Here the answer is call_indirect. A bit of a reminder, this instruction take the callee as an operand, not an immediate parameter, allowing it to choose the callee function at run-time. The callee operand is an index into a table of functions. Conventionally, table 0 is called the indirect function table as it contains an entry for each function which might ever be the target of an indirect call.

With this in mind, our problem has two parts, then: (1) how to augment a WebAssembly module with a new function, and (2) how to get the original module to call the new code.

late linking of auxiliary webassembly modules

The key idea here is that to add code, the main program should generate a new WebAssembly module containing that code. Then we run a linking phase to actually bring that new code to life and make it available.

System linkers like ld typically require a complete set of symbols and relocations to resolve inter-archive references. However when performing a late link of JIT-generated code, we can take a short-cut: the main program can embed memory addresses directly into the code it generates. Therefore the generated module would import memory from the main module. All references from the generated code to the main module can be directly embedded in this way.

The generated module would also import the indirect function table from the main module. (We would ensure that the main module exports its memory and indirect function table via the toolchain.) When the main module makes the generated module, it also embeds a special patch function in the generated module. This function would add the new functions to the main module’s indirect function table, and perform any relocations onto the main module’s memory. All references from the main module to generated functions are installed via the patch function.

We plan on two implementations of late linking, but both share the fundamental mechanism of a generated WebAssembly module with a patch function.

dynamic linking via the run-time

One implementation of a linker is for the main module to cause the run-time to dynamically instantiate a new WebAssembly module. The run-time would provide the memory and indirect function table from the main module as imports when instantiating the generated module.

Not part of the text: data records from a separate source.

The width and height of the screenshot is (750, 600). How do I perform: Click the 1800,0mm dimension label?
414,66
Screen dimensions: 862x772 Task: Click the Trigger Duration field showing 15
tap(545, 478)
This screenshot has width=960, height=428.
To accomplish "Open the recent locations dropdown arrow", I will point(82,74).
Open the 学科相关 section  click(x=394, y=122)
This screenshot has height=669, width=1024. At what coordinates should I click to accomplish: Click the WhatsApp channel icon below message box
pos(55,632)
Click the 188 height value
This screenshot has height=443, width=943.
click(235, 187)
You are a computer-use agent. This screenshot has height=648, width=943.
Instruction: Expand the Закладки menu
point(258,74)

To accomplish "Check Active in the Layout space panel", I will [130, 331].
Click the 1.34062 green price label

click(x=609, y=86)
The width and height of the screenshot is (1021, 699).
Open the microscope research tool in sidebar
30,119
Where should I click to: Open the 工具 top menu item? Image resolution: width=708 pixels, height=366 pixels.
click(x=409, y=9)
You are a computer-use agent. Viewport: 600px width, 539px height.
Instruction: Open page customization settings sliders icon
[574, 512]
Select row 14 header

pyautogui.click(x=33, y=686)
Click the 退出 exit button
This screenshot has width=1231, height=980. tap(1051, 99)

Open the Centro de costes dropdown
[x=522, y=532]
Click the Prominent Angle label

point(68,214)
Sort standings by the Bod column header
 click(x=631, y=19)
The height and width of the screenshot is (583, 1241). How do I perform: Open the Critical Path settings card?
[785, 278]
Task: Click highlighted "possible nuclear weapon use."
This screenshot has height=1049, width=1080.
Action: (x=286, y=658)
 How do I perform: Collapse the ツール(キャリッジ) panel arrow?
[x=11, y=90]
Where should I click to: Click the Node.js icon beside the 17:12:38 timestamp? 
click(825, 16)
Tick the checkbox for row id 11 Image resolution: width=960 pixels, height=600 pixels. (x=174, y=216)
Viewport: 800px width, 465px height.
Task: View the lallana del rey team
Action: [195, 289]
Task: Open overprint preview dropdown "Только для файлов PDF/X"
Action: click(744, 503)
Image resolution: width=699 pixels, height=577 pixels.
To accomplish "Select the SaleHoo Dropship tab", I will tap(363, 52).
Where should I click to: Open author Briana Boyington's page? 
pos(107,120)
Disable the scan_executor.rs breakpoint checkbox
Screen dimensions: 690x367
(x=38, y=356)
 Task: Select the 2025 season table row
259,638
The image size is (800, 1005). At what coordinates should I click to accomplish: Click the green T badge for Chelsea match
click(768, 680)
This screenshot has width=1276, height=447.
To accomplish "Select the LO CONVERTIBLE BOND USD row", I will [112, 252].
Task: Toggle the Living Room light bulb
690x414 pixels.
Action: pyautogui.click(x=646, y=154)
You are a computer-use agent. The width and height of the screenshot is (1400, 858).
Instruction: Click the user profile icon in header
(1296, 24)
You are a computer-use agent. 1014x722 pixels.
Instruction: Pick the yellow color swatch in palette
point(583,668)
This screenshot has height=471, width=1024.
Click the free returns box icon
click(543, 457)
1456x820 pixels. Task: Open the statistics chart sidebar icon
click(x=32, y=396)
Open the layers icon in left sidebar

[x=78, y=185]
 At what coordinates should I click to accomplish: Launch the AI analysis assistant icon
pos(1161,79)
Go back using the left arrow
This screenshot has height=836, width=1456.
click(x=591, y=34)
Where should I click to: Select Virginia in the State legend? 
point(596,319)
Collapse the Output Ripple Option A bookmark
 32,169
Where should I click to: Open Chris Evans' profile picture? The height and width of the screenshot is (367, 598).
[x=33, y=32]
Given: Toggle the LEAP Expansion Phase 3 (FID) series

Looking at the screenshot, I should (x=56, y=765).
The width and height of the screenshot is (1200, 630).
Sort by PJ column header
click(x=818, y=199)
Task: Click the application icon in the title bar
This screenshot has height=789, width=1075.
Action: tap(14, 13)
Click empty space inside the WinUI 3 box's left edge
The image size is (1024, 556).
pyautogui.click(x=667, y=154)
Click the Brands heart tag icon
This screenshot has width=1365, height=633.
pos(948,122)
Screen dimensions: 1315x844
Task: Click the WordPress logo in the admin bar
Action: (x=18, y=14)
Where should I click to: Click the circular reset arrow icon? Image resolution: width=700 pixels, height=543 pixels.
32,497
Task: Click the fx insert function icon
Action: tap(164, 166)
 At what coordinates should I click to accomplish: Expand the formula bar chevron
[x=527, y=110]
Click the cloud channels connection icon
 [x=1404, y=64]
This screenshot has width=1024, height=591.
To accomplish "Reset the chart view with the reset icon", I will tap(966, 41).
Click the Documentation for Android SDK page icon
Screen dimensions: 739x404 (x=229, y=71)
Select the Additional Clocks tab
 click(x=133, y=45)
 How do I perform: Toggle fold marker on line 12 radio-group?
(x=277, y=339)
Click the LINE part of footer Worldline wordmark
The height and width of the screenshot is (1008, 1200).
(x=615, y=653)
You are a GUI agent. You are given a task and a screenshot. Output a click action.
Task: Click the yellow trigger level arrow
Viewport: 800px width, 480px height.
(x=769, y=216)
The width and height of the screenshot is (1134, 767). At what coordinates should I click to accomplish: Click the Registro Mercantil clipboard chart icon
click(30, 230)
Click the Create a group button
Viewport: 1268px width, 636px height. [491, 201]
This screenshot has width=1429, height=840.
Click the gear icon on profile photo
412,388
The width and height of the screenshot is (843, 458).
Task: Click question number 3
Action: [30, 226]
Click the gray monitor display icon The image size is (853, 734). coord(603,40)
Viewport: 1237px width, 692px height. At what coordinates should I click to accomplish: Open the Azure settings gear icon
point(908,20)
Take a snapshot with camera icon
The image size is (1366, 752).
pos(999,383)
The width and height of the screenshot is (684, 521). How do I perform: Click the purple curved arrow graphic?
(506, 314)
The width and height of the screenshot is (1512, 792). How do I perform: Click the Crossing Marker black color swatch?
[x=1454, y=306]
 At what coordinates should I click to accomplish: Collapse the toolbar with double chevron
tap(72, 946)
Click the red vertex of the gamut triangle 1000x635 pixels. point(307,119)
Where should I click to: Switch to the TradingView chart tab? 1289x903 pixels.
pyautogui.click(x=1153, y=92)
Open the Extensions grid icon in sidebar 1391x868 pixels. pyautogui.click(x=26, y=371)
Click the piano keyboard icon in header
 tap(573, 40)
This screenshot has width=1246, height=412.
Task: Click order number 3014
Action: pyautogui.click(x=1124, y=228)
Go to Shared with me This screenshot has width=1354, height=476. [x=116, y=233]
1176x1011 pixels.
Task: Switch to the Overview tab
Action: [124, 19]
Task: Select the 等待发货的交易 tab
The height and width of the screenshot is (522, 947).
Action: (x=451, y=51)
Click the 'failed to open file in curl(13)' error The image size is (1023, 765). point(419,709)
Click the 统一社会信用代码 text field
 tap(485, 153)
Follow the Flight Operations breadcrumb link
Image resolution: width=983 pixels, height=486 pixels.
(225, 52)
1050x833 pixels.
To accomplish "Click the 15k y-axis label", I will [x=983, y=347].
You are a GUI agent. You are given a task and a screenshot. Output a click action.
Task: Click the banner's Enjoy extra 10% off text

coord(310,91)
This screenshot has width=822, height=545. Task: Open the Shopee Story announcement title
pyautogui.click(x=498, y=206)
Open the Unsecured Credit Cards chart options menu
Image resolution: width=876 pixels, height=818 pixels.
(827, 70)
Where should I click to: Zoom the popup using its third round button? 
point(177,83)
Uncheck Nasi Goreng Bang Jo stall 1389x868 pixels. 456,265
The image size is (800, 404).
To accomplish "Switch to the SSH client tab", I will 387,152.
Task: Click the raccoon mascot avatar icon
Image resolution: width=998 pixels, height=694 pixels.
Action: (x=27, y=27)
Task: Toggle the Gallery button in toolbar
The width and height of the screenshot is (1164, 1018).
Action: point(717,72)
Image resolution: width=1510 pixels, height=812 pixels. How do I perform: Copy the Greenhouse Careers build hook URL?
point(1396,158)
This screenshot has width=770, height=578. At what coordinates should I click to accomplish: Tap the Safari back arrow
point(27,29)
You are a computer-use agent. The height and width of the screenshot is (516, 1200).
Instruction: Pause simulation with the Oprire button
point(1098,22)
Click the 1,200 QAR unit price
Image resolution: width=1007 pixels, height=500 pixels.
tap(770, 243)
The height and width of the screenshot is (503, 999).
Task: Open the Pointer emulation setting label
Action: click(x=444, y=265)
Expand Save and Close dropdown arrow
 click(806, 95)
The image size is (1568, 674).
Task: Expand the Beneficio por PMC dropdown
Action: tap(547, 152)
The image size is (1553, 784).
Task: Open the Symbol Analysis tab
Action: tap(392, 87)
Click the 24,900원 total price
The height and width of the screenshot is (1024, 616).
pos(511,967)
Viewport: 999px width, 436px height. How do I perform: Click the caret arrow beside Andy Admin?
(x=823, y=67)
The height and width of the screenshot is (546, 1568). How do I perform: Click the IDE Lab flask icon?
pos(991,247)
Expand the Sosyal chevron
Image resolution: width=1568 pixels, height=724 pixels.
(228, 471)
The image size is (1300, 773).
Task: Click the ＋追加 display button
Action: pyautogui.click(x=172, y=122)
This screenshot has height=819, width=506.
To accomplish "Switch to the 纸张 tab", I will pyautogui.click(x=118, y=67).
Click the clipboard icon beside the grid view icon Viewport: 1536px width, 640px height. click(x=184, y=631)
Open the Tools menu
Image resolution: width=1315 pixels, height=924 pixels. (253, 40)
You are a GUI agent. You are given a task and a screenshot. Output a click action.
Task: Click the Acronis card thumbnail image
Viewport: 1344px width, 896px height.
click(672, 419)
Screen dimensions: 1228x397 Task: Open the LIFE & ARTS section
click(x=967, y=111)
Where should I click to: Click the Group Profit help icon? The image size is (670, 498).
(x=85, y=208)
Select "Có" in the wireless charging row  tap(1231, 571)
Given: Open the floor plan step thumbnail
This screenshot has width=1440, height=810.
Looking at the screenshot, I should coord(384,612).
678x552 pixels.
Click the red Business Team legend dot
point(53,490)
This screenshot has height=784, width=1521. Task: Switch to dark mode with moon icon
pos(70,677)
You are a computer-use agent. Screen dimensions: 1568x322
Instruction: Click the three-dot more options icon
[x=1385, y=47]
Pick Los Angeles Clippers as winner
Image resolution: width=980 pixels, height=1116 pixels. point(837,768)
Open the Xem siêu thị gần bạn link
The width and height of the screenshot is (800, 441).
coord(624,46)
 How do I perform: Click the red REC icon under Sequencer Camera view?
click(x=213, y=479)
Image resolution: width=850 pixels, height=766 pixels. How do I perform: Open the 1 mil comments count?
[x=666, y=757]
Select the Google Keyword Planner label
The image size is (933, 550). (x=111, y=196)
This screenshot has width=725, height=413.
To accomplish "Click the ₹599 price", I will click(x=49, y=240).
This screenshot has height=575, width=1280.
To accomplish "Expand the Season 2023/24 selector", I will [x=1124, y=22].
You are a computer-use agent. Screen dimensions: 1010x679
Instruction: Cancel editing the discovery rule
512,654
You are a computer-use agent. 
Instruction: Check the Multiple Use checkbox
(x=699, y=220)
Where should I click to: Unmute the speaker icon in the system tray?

The advantage of dynamic linking is that it can update a live WebAssembly module without any need for re-instantiation or special run-time checkpointing support.

In the context of the web, JIT compilation can be triggered by the WebAssembly module in question, by calling out to functionality from JavaScript, or we can use a “pull-based” model to allow the JavaScript host to poll the WebAssembly instance for any pending JIT code.

For WASI deployments, you need a capability from the host. Either you import a module that provides run-time JIT capability, or you rely on the host to poll you for data.

static linking via wizer

Another idea is to build on Wizer‘s ability to take a snapshot of a WebAssembly module. You could extend Wizer to also be able to augment a module with new code. In this role, Wizer is effectively a late linker, linking in a new archive to an existing object.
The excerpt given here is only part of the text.